- Opening Delimiter -
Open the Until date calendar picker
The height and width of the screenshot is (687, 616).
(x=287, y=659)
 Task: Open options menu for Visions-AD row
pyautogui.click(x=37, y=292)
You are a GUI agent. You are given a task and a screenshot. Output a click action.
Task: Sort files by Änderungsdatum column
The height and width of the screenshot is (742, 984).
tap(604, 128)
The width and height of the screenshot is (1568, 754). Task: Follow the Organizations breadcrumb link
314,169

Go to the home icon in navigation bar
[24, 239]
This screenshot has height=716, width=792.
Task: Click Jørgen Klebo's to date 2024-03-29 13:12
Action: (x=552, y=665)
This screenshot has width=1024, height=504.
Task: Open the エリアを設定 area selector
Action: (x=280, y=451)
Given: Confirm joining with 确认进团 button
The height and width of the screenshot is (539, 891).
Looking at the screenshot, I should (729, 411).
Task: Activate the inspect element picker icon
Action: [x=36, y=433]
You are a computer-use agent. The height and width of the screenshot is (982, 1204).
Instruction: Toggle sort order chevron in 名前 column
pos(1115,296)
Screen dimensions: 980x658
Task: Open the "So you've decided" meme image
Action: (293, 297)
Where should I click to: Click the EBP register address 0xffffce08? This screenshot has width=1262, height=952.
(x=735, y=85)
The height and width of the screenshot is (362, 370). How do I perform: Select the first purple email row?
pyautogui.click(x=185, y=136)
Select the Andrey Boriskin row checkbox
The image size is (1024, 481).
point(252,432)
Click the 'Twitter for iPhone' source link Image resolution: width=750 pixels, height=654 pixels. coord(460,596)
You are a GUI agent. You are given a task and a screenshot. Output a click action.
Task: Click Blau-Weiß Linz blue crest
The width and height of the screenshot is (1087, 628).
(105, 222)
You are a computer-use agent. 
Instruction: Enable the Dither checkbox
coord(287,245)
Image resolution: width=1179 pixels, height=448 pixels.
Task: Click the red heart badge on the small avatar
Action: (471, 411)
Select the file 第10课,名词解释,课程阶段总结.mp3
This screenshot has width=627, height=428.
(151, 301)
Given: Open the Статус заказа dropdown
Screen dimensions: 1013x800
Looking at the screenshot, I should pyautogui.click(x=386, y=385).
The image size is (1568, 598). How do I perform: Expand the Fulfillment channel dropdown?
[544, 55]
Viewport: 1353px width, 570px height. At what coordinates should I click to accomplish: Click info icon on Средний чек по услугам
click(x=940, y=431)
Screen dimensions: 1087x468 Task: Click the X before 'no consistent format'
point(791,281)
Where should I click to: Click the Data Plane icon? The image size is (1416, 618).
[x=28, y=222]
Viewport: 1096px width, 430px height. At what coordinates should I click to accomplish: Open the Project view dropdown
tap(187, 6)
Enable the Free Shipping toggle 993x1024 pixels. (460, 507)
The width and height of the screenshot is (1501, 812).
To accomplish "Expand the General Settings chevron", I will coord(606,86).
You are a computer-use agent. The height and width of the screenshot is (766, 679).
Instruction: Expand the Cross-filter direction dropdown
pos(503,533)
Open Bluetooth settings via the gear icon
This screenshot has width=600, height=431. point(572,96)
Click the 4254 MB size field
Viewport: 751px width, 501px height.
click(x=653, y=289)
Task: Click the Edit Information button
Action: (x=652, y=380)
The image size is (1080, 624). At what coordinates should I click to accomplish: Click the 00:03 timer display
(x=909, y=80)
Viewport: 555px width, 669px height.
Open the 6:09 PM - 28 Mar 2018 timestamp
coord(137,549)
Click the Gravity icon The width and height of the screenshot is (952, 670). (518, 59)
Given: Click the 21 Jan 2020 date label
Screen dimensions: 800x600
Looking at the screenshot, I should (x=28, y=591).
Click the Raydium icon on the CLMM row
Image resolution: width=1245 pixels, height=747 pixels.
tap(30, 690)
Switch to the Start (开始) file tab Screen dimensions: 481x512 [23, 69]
- Closing Delimiter -
Problem to solve
Copy exactly the line that contains "Instruction: Enable the Dither checkbox" and every line after it through the end of the entries, with nothing added.

The completed task
Instruction: Enable the Dither checkbox
coord(287,245)
Image resolution: width=1179 pixels, height=448 pixels.
Task: Click the red heart badge on the small avatar
Action: (471, 411)
Select the file 第10课,名词解释,课程阶段总结.mp3
This screenshot has width=627, height=428.
(151, 301)
Given: Open the Статус заказа dropdown
Screen dimensions: 1013x800
Looking at the screenshot, I should pyautogui.click(x=386, y=385).
The image size is (1568, 598). How do I perform: Expand the Fulfillment channel dropdown?
[544, 55]
Viewport: 1353px width, 570px height. At what coordinates should I click to accomplish: Click info icon on Средний чек по услугам
click(x=940, y=431)
Screen dimensions: 1087x468 Task: Click the X before 'no consistent format'
point(791,281)
Where should I click to: Click the Data Plane icon? The image size is (1416, 618).
[x=28, y=222]
Viewport: 1096px width, 430px height. At what coordinates should I click to accomplish: Open the Project view dropdown
tap(187, 6)
Enable the Free Shipping toggle 993x1024 pixels. (460, 507)
The width and height of the screenshot is (1501, 812).
To accomplish "Expand the General Settings chevron", I will coord(606,86).
You are a computer-use agent. The height and width of the screenshot is (766, 679).
Instruction: Expand the Cross-filter direction dropdown
pos(503,533)
Open Bluetooth settings via the gear icon
This screenshot has width=600, height=431. point(572,96)
Click the 4254 MB size field
Viewport: 751px width, 501px height.
click(x=653, y=289)
Task: Click the Edit Information button
Action: (x=652, y=380)
The image size is (1080, 624). At what coordinates should I click to accomplish: Click the 00:03 timer display
(x=909, y=80)
Viewport: 555px width, 669px height.
Open the 6:09 PM - 28 Mar 2018 timestamp
coord(137,549)
Click the Gravity icon The width and height of the screenshot is (952, 670). (518, 59)
Given: Click the 21 Jan 2020 date label
Screen dimensions: 800x600
Looking at the screenshot, I should (x=28, y=591).
Click the Raydium icon on the CLMM row
Image resolution: width=1245 pixels, height=747 pixels.
tap(30, 690)
Switch to the Start (开始) file tab Screen dimensions: 481x512 [23, 69]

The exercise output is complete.